As we brace ourselves for another cold winter, heating oil prices have also been on the rise. According to Newsday’s figures, over the past week alone, heating oil prices rose another 9.5 cents a gallon, their highest rate in more than two years.
As we enter the holiday season, industry analysts are warning Americans that we should expect more increases.

Today, everyone subscribes to the basic laws of supply and demand: prices go up as supply dwindles or demand increases, and they go down when supplies grow or demand drops. But it seems that the oil industry is flying in the face of these immutable laws of economic gravity.

Oil prices are shooting up even as demand falls in these recessionary times, and gasoline in particular has jumped sharply even with winter driving at its annual low point and with supplies that are more than adequate.

So why is the energy pricing world topsy-turvy these days? There have been several theories that attempt to explain the market’s behavior. Some say that prices have shot up because the dollar has been destabilized against foreign currencies due to the U.S.’s deficits. Other experts claim that there isn’t enough refinery capacity on the East Coast, causing the New York markets to become more dependent on imports.

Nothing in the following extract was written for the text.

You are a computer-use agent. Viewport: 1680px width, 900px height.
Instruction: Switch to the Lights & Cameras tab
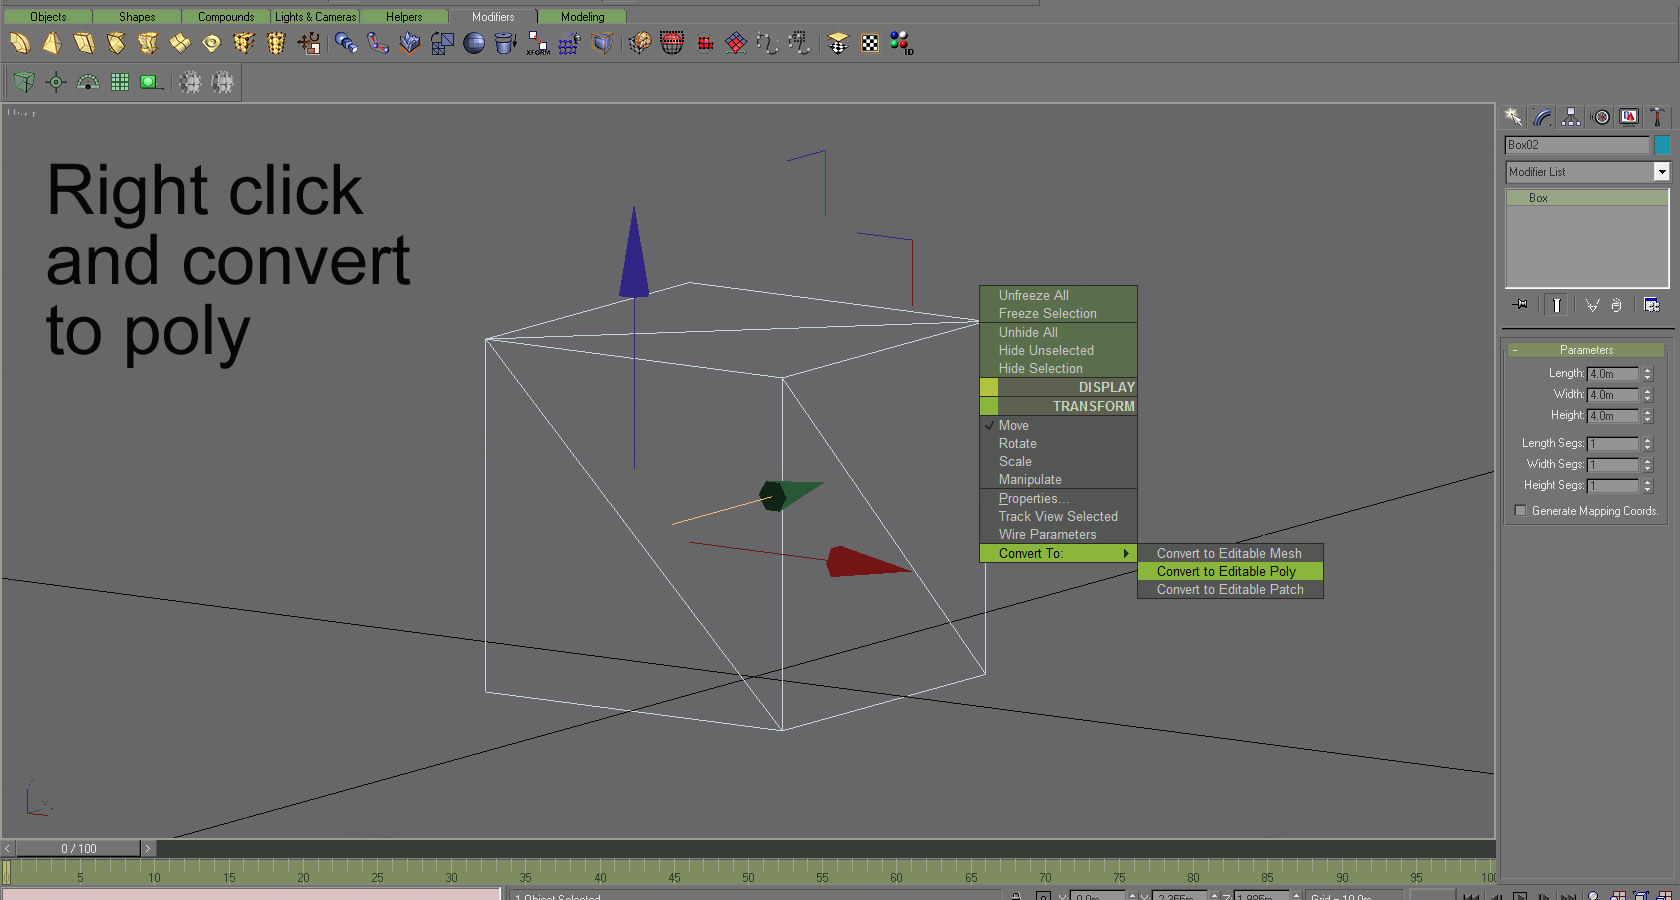(315, 17)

Those excuses don’t cut it for me.

As a firm believer in the power of markets, I’ve come to the conclusion that they’re being driven by voracious commodities traders who are speculating on energy in dangerous ways that threaten our economic recovery. It’s one thing for the oil market to respond rationally to the laws of supply and demand, but when prices go up in a time when near-deflation is the norm (near zero interest rates), taking a hard look at oil speculators should make sense to everyone.